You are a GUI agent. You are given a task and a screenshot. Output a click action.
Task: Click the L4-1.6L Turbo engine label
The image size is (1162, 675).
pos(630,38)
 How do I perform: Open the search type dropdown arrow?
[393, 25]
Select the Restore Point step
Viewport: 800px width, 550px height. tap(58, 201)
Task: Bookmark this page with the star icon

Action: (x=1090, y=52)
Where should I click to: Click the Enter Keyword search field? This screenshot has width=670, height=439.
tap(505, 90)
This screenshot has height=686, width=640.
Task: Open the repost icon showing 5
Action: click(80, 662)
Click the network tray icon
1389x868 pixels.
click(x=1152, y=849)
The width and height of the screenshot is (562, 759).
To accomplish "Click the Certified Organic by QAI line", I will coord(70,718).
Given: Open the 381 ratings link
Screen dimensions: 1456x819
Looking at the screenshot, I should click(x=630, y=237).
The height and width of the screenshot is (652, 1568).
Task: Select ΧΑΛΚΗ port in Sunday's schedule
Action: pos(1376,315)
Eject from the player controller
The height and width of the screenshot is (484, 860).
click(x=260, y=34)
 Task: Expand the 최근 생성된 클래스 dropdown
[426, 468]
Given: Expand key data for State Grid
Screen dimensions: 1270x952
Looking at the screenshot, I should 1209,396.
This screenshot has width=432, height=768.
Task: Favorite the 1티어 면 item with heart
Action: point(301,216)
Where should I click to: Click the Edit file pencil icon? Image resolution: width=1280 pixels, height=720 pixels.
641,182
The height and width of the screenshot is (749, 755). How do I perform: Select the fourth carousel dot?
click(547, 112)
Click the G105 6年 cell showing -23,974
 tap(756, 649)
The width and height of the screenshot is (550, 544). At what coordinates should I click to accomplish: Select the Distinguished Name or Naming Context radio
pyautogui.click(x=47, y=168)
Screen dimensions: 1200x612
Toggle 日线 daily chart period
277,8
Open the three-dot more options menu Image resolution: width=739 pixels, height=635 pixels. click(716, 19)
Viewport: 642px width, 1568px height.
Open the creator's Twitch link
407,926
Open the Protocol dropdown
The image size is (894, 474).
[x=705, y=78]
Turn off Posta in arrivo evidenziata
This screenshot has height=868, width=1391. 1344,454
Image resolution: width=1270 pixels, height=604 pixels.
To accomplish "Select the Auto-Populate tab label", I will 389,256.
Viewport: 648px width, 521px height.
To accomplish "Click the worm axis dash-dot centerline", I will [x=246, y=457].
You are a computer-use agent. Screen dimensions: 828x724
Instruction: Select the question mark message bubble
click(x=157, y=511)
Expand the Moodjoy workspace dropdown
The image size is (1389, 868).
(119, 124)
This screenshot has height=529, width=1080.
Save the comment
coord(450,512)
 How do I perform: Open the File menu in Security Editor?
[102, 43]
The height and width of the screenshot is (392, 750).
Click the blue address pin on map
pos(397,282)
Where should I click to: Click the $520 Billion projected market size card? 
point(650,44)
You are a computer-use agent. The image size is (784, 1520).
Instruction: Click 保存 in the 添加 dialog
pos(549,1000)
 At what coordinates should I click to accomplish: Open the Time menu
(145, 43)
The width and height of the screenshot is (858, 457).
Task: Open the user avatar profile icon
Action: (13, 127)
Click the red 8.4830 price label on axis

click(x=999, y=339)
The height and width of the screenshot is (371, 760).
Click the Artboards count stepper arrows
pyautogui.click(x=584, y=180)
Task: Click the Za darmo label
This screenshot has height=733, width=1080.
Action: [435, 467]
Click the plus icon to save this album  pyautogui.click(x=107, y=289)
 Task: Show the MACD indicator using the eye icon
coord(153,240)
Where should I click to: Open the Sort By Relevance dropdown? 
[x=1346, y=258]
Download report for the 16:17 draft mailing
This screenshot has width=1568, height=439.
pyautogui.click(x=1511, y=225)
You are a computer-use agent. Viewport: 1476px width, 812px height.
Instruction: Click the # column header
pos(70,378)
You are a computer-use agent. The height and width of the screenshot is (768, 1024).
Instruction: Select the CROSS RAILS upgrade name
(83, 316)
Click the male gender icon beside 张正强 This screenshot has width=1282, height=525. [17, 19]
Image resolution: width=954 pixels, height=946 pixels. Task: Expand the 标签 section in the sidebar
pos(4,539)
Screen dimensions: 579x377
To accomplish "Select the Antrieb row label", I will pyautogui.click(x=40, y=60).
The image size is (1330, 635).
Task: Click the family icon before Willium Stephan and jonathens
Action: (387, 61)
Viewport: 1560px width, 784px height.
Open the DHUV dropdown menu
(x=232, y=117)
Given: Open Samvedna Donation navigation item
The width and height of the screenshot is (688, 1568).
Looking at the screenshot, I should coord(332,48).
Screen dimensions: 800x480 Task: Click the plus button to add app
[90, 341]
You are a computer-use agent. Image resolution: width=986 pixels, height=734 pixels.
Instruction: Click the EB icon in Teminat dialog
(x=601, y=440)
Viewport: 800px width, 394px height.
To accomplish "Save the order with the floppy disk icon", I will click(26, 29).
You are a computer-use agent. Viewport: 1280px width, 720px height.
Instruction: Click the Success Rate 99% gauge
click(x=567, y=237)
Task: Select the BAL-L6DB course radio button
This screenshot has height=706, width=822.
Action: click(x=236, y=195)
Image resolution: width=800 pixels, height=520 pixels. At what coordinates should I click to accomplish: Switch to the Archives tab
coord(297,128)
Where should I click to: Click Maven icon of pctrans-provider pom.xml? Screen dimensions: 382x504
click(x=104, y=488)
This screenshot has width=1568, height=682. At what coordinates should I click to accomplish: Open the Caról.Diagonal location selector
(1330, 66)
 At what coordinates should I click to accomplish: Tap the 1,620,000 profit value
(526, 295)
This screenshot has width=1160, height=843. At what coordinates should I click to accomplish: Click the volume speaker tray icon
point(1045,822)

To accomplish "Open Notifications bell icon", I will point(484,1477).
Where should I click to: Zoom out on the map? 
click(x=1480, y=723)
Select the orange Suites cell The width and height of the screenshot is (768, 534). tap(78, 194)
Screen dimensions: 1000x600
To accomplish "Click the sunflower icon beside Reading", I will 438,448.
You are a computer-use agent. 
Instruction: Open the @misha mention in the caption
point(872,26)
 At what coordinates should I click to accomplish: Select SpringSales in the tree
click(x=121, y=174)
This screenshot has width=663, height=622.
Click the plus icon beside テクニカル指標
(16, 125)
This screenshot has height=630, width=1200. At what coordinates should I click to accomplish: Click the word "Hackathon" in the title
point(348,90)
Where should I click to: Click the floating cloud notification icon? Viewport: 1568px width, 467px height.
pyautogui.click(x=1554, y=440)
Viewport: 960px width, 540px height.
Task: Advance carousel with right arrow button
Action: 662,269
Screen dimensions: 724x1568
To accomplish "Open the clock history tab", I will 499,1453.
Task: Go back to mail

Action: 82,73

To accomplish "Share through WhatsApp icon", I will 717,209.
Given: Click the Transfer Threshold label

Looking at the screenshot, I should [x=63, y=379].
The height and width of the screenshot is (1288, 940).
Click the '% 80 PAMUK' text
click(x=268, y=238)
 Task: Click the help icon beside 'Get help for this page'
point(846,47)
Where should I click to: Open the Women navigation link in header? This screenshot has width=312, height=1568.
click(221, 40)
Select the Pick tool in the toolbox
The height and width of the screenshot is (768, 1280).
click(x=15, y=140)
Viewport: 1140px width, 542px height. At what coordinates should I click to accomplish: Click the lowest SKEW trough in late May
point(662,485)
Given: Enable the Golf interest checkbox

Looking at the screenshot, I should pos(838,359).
────────────────────
WHAT THE TASK ASKS>
Output the data above exactly, please, line for line.

EXERCISE RESPONSE>
You are a GUI agent. You are given a task and a screenshot. Output a click action.
Task: Click the L4-1.6L Turbo engine label
The image size is (1162, 675).
pos(630,38)
 How do I perform: Open the search type dropdown arrow?
[393, 25]
Select the Restore Point step
Viewport: 800px width, 550px height. tap(58, 201)
Task: Bookmark this page with the star icon

Action: (x=1090, y=52)
Where should I click to: Click the Enter Keyword search field? This screenshot has width=670, height=439.
tap(505, 90)
This screenshot has height=686, width=640.
Task: Open the repost icon showing 5
Action: click(80, 662)
Click the network tray icon
1389x868 pixels.
click(x=1152, y=849)
The width and height of the screenshot is (562, 759).
To accomplish "Click the Certified Organic by QAI line", I will coord(70,718).
Given: Open the 381 ratings link
Screen dimensions: 1456x819
Looking at the screenshot, I should click(x=630, y=237).
The height and width of the screenshot is (652, 1568).
Task: Select ΧΑΛΚΗ port in Sunday's schedule
Action: pos(1376,315)
Eject from the player controller
The height and width of the screenshot is (484, 860).
click(x=260, y=34)
 Task: Expand the 최근 생성된 클래스 dropdown
[426, 468]
Given: Expand key data for State Grid
Screen dimensions: 1270x952
Looking at the screenshot, I should 1209,396.
This screenshot has width=432, height=768.
Task: Favorite the 1티어 면 item with heart
Action: point(301,216)
Where should I click to: Click the Edit file pencil icon? Image resolution: width=1280 pixels, height=720 pixels.
641,182
The height and width of the screenshot is (749, 755). How do I perform: Select the fourth carousel dot?
click(547, 112)
Click the G105 6年 cell showing -23,974
 tap(756, 649)
The width and height of the screenshot is (550, 544). At what coordinates should I click to accomplish: Select the Distinguished Name or Naming Context radio
pyautogui.click(x=47, y=168)
Screen dimensions: 1200x612
Toggle 日线 daily chart period
277,8
Open the three-dot more options menu Image resolution: width=739 pixels, height=635 pixels. click(716, 19)
Viewport: 642px width, 1568px height.
Open the creator's Twitch link
407,926
Open the Protocol dropdown
The image size is (894, 474).
[x=705, y=78]
Turn off Posta in arrivo evidenziata
This screenshot has height=868, width=1391. 1344,454
Image resolution: width=1270 pixels, height=604 pixels.
To accomplish "Select the Auto-Populate tab label", I will 389,256.
Viewport: 648px width, 521px height.
To accomplish "Click the worm axis dash-dot centerline", I will [x=246, y=457].
You are a computer-use agent. Screen dimensions: 828x724
Instruction: Select the question mark message bubble
click(x=157, y=511)
Expand the Moodjoy workspace dropdown
The image size is (1389, 868).
(119, 124)
This screenshot has height=529, width=1080.
Save the comment
coord(450,512)
 How do I perform: Open the File menu in Security Editor?
[102, 43]
The height and width of the screenshot is (392, 750).
Click the blue address pin on map
pos(397,282)
Where should I click to: Click the $520 Billion projected market size card? 
point(650,44)
You are a computer-use agent. The image size is (784, 1520).
Instruction: Click 保存 in the 添加 dialog
pos(549,1000)
 At what coordinates should I click to accomplish: Open the Time menu
(145, 43)
The width and height of the screenshot is (858, 457).
Task: Open the user avatar profile icon
Action: (13, 127)
Click the red 8.4830 price label on axis

click(x=999, y=339)
The height and width of the screenshot is (371, 760).
Click the Artboards count stepper arrows
pyautogui.click(x=584, y=180)
Task: Click the Za darmo label
This screenshot has height=733, width=1080.
Action: [435, 467]
Click the plus icon to save this album  pyautogui.click(x=107, y=289)
 Task: Show the MACD indicator using the eye icon
coord(153,240)
Where should I click to: Open the Sort By Relevance dropdown? 
[x=1346, y=258]
Download report for the 16:17 draft mailing
This screenshot has width=1568, height=439.
pyautogui.click(x=1511, y=225)
You are a computer-use agent. Viewport: 1476px width, 812px height.
Instruction: Click the # column header
pos(70,378)
You are a computer-use agent. The height and width of the screenshot is (768, 1024).
Instruction: Select the CROSS RAILS upgrade name
(83, 316)
Click the male gender icon beside 张正强 This screenshot has width=1282, height=525. [17, 19]
Image resolution: width=954 pixels, height=946 pixels. Task: Expand the 标签 section in the sidebar
pos(4,539)
Screen dimensions: 579x377
To accomplish "Select the Antrieb row label", I will pyautogui.click(x=40, y=60).
The image size is (1330, 635).
Task: Click the family icon before Willium Stephan and jonathens
Action: (387, 61)
Viewport: 1560px width, 784px height.
Open the DHUV dropdown menu
(x=232, y=117)
Given: Open Samvedna Donation navigation item
The width and height of the screenshot is (688, 1568).
Looking at the screenshot, I should coord(332,48).
Screen dimensions: 800x480 Task: Click the plus button to add app
[90, 341]
You are a computer-use agent. Image resolution: width=986 pixels, height=734 pixels.
Instruction: Click the EB icon in Teminat dialog
(x=601, y=440)
Viewport: 800px width, 394px height.
To accomplish "Save the order with the floppy disk icon", I will click(26, 29).
You are a computer-use agent. Viewport: 1280px width, 720px height.
Instruction: Click the Success Rate 99% gauge
click(x=567, y=237)
Task: Select the BAL-L6DB course radio button
This screenshot has height=706, width=822.
Action: click(x=236, y=195)
Image resolution: width=800 pixels, height=520 pixels. At what coordinates should I click to accomplish: Switch to the Archives tab
coord(297,128)
Where should I click to: Click Maven icon of pctrans-provider pom.xml? Screen dimensions: 382x504
click(x=104, y=488)
This screenshot has width=1568, height=682. At what coordinates should I click to accomplish: Open the Caról.Diagonal location selector
(1330, 66)
 At what coordinates should I click to accomplish: Tap the 1,620,000 profit value
(526, 295)
This screenshot has width=1160, height=843. At what coordinates should I click to accomplish: Click the volume speaker tray icon
point(1045,822)

To accomplish "Open Notifications bell icon", I will point(484,1477).
Where should I click to: Zoom out on the map? 
click(x=1480, y=723)
Select the orange Suites cell The width and height of the screenshot is (768, 534). tap(78, 194)
Screen dimensions: 1000x600
To accomplish "Click the sunflower icon beside Reading", I will 438,448.
You are a computer-use agent. 
Instruction: Open the @misha mention in the caption
point(872,26)
 At what coordinates should I click to accomplish: Select SpringSales in the tree
click(x=121, y=174)
This screenshot has width=663, height=622.
Click the plus icon beside テクニカル指標
(16, 125)
This screenshot has height=630, width=1200. At what coordinates should I click to accomplish: Click the word "Hackathon" in the title
point(348,90)
Where should I click to: Click the floating cloud notification icon? Viewport: 1568px width, 467px height.
pyautogui.click(x=1554, y=440)
Viewport: 960px width, 540px height.
Task: Advance carousel with right arrow button
Action: 662,269
Screen dimensions: 724x1568
To accomplish "Open the clock history tab", I will 499,1453.
Task: Go back to mail

Action: 82,73

To accomplish "Share through WhatsApp icon", I will 717,209.
Given: Click the Transfer Threshold label

Looking at the screenshot, I should [x=63, y=379].
The height and width of the screenshot is (1288, 940).
Click the '% 80 PAMUK' text
click(x=268, y=238)
 Task: Click the help icon beside 'Get help for this page'
point(846,47)
Where should I click to: Open the Women navigation link in header? This screenshot has width=312, height=1568.
click(221, 40)
Select the Pick tool in the toolbox
The height and width of the screenshot is (768, 1280).
click(x=15, y=140)
Viewport: 1140px width, 542px height. At what coordinates should I click to accomplish: Click the lowest SKEW trough in late May
point(662,485)
Given: Enable the Golf interest checkbox

Looking at the screenshot, I should pos(838,359).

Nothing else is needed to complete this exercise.